As described earlier, hepcidin
is the central mediator of systemic iron homeostasis through its interaction with ferroportin and control of its cell surface expression. Mutations in hepcidin are very rare possibly because of the small size of the molecule and account for only a small proportion of patients with JH. Roetto et al. originally identified HAMP as the gene responsible for JH in two families http://www.selleckchem.com/products/bmn-673.html who did not have linkage to the chromosome 1q region.[38] To date, only 12 mutations have been reported in the hepcidin coding sequence or promoter region that have either been associated with JH or have been implicated as modifiers of the HFE-HH phenotype. Within the Asia-Pacific region, three mutations have been reported (Fig. 2). The C78T mutation was detected in a consanguineous family of Middle Eastern origin residing in Australia.[39] The R42Sfs mutation was reported in a consanguineous family from Pakistan; this frameshift mutation results in an abnormally elongated protein with complete disruption of the mature peptide
sequence.[34] Finally, the R75X mutation was recently reported in a Japanese patient with early onset hemochromatosis.[40] Interestingly, this mutation would be predicted to result in a truncated, 15 amino acid version of the mature peptide. However, no detectable hepcidin, either full length or truncated, was detected in the patient’s serum or urine, suggesting that there may have been defective processing or secretion of the mutant SPTLC1 peptide.[40]

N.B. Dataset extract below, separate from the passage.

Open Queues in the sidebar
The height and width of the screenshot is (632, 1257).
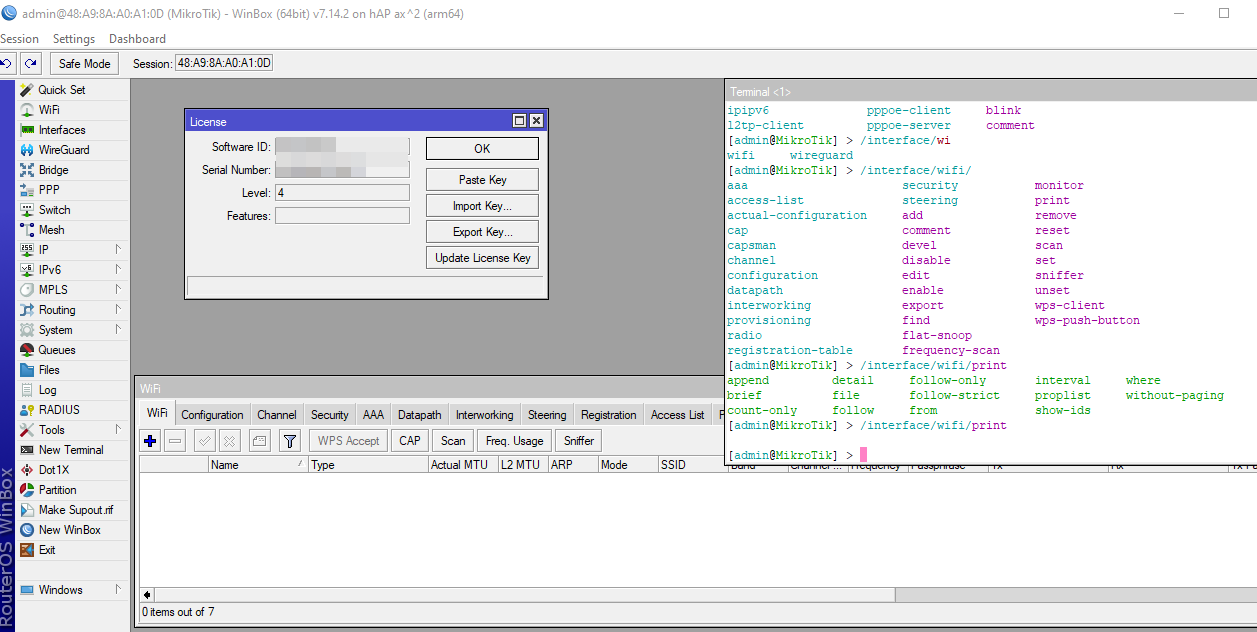[56, 350]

Mutations in TFR2 as the cause of type 3 HH were first reported in 2000.[41] TFR2 is highly expressed in the hepatocytes FK866 of the liver where it has been implicated in the regulation of hepcidin. Cell surface TFR2 has the capacity to bind and internalize transferrin, although the affinity is significantly lower than that of TFR1.[42] Exactly how TFR2 in the hepatocyte regulates hepcidin is unclear. Some studies have suggested that TFR2 forms a complex with HFE and possibly HJV that is responsible for regulating hepcidin.[43-45] However, other reports suggest that a complex between HFE and TFR2 is not required for hepcidin regulation.[46, 47] While the mechanism of TFR2 action and the signal transduction to hepcidin remain unclear, reduced hepcidin relative to iron stores has been shown to be responsible for iron overload in patients with TFR2-HH.[48] While TFR2-HH was originally described as an adult-onset disease with similar age of presentation to HFE-HH, more recent evidence suggests that it has an earlier age of onset and a more severe clinical course.[49] Despite the earlier onset of TFR2-HH, the iron indices, tissue iron distribution, and clinical features are similar to HFE-HH. It now appears that TFR2-HH has a phenotypic severity that is intermediate between JH caused by HJV or HAMP mutations at one end of the spectrum and HFE-HH at the other. In contrast with JH, hypogonadism and cardiomyopathy are less common.